(Goal):
Please extract the lines from the rows below word for word, starting at the line that contains "You are a computer-use" and ending at the line that contains "tap(482, 88)", both included.

(Supplied data):

____________________

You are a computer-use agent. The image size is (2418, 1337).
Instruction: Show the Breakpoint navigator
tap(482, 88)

____________________

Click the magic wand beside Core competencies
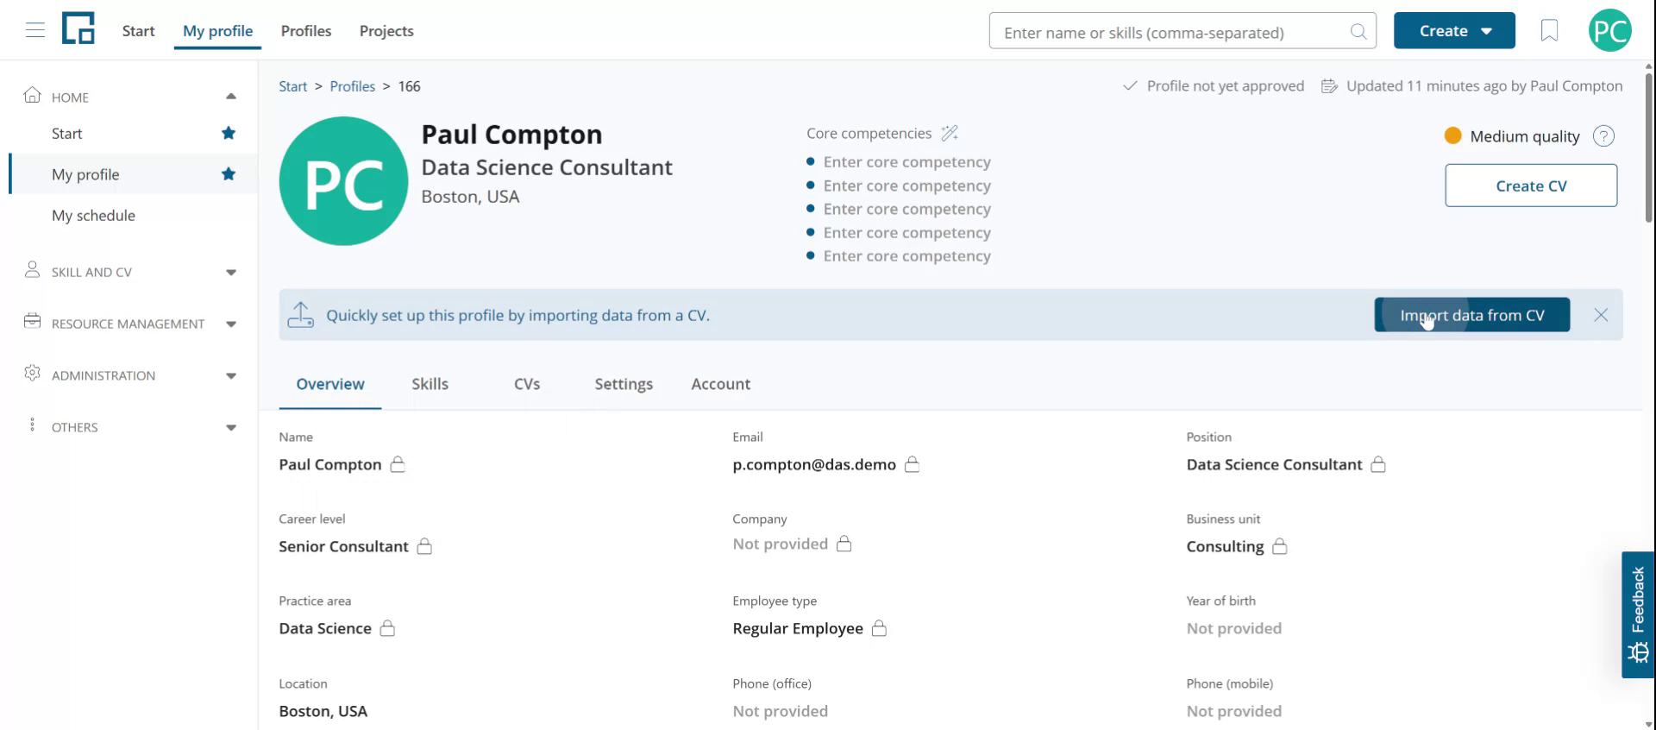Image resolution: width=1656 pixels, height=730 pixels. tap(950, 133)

____________________

(Exercise answer):
You are a computer-use agent. The image size is (2418, 1337).
Instruction: Show the Breakpoint navigator
tap(482, 88)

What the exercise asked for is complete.